# PAGE
:::::

Over 3.7k WU's completed and only 1.1million points. last 200k or so was on a GTX 1070 so like a day of folding because I just wanted to be over 1m. The PS3 was a very power hungry low performer.

 

Well we should define "power hungry low performer". Sure the PS3 is power hungry compared to modern hardware (for the performance) but I would argue that wasn't the case when F@H was using it in 2007.

 

Back then, it was very powerful and surprisingly quite power efficient for the performance it gave. Even compared to the ATI/AMD gpu's F@H was using back then (Nvidia GPU's couldn't fold till about a year after the PS3 client launched).

 

Around 900 to 1,000 PPD on PS3 vs a Radeon HD 3870 typical 1.5K PPD (max of 2k PPD if i remember correctly). It wasn't something to sneeze at.

 

 

 

Now if were  trying to compare point production of Hardware and Software of 2007 to our current stuff.... That's pretty much comparing apples to potatoes....

 

Different WU projects (with different base points), different Folding cores, new instruction-sets on new hardware, and most importantly, the use of "Quick Return Bonus" (QRB) that wasn't being using at all during that time, makes a comparison difficult, if not impossible. (QRB wasn't used till 2009/2010 on cpus and 2012/13 for gpu's).

 

Spoiler

For those that dont know, QRB is the bonus point system used to give extra points to WU's that are completed early. Faster you return them, the more points you get per WU.

 

https://foldingforum.org/viewtopic.php?f=58&t=13160

Prior to QRB being used, your PPD was based on the "base points" of a WU and how many WU's you completed. So 3 WU's, 500 points each, completed each day was 1500 ppd for your system.

:::::

# INPUT DATA

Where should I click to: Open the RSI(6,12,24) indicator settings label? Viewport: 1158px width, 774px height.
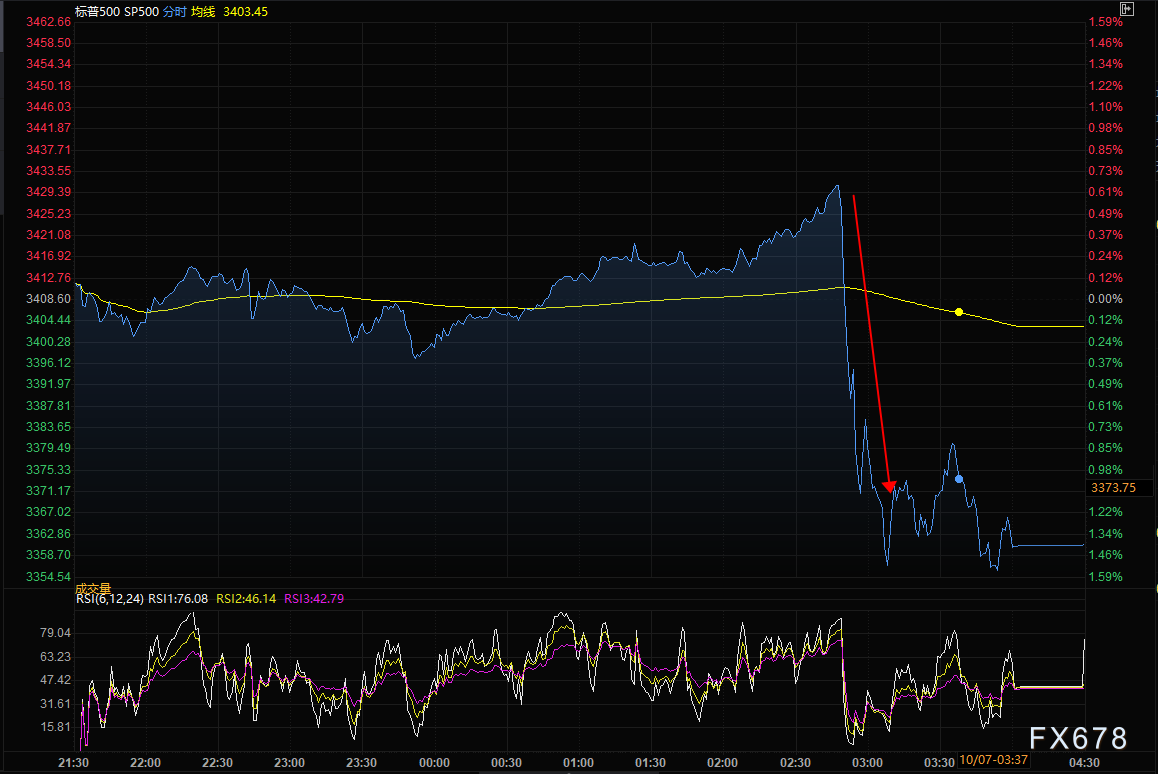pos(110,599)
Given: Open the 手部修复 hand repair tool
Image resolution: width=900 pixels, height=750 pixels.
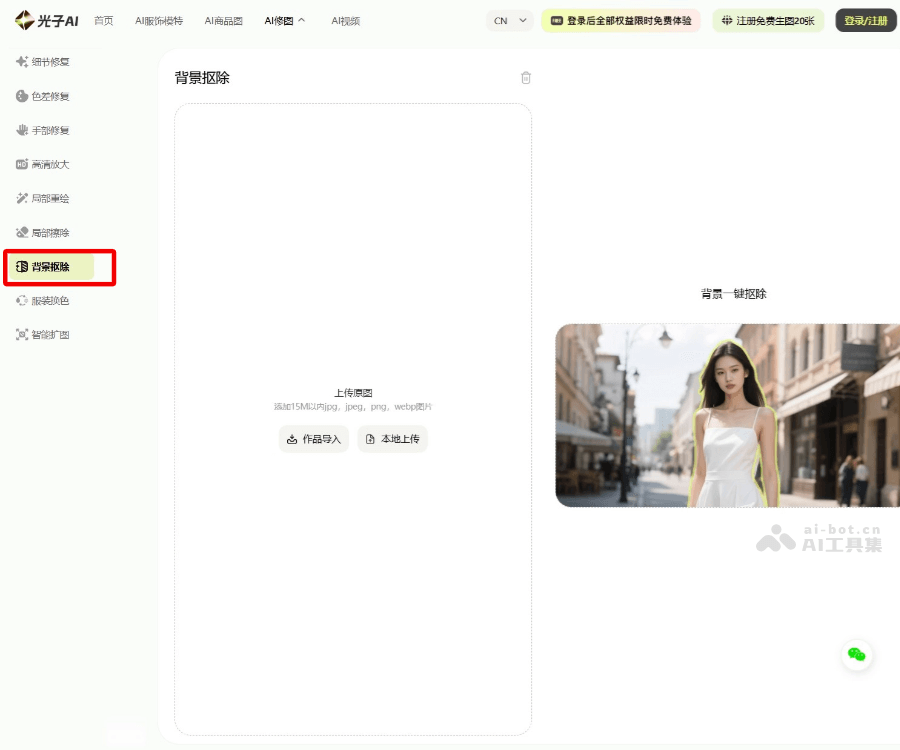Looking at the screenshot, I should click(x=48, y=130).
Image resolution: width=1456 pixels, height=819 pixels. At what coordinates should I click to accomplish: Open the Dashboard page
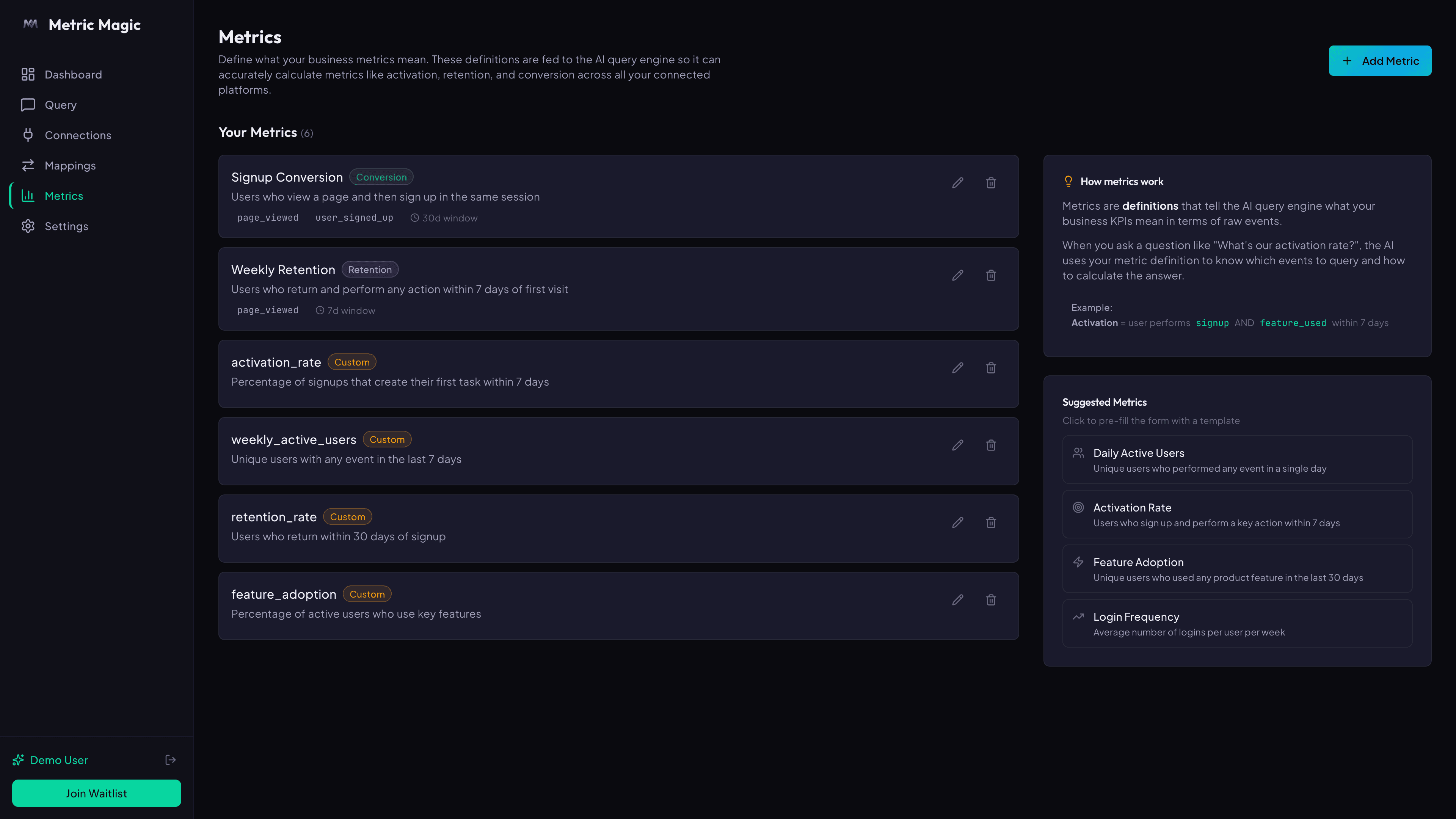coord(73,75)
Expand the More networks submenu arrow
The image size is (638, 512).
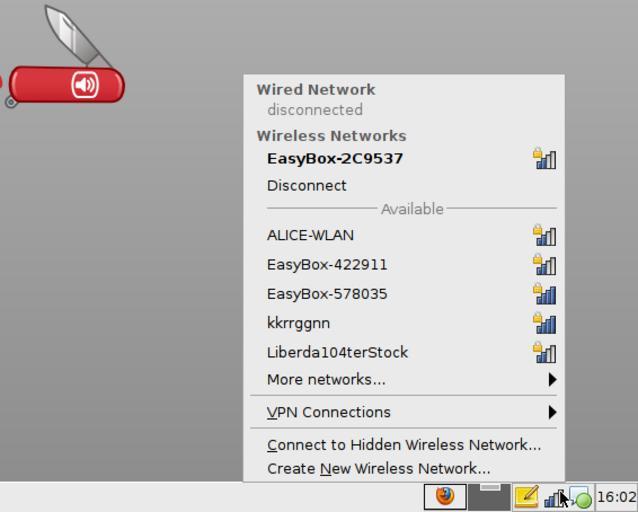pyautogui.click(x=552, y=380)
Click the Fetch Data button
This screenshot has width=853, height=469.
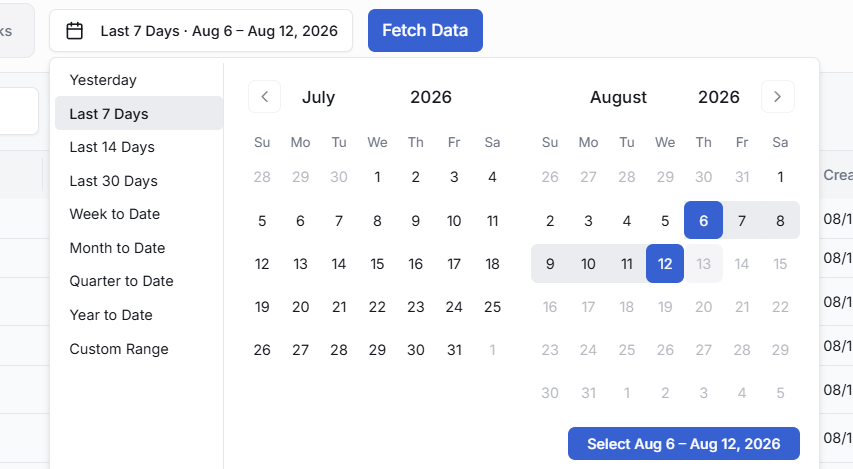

:::::

# EXERCISES
- A) Answer these from the forum post:
(i) How many points per day did the PS3 produce?
(ii) When did QRB come into use for GPUs?
(iii) How many WU's does the first poster say were completed?
- B) Copy every line of the listing word for word, leaving out the pictures.
The forum post and the listing are unrelated to each other.

# RESPONSES IN ORDER
- A)
(i) Around 900 to 1,000 PPD.
(ii) 2012/13.
(iii) Over 3.7k.

- B)
Where should I click to: Open the RSI(6,12,24) indicator settings label? Viewport: 1158px width, 774px height.
pos(110,599)
Given: Open the 手部修复 hand repair tool
Image resolution: width=900 pixels, height=750 pixels.
Looking at the screenshot, I should click(x=48, y=130).
Image resolution: width=1456 pixels, height=819 pixels. At what coordinates should I click to accomplish: Open the Dashboard page
coord(73,75)
Expand the More networks submenu arrow
The image size is (638, 512).
pyautogui.click(x=552, y=380)
Click the Fetch Data button
This screenshot has width=853, height=469.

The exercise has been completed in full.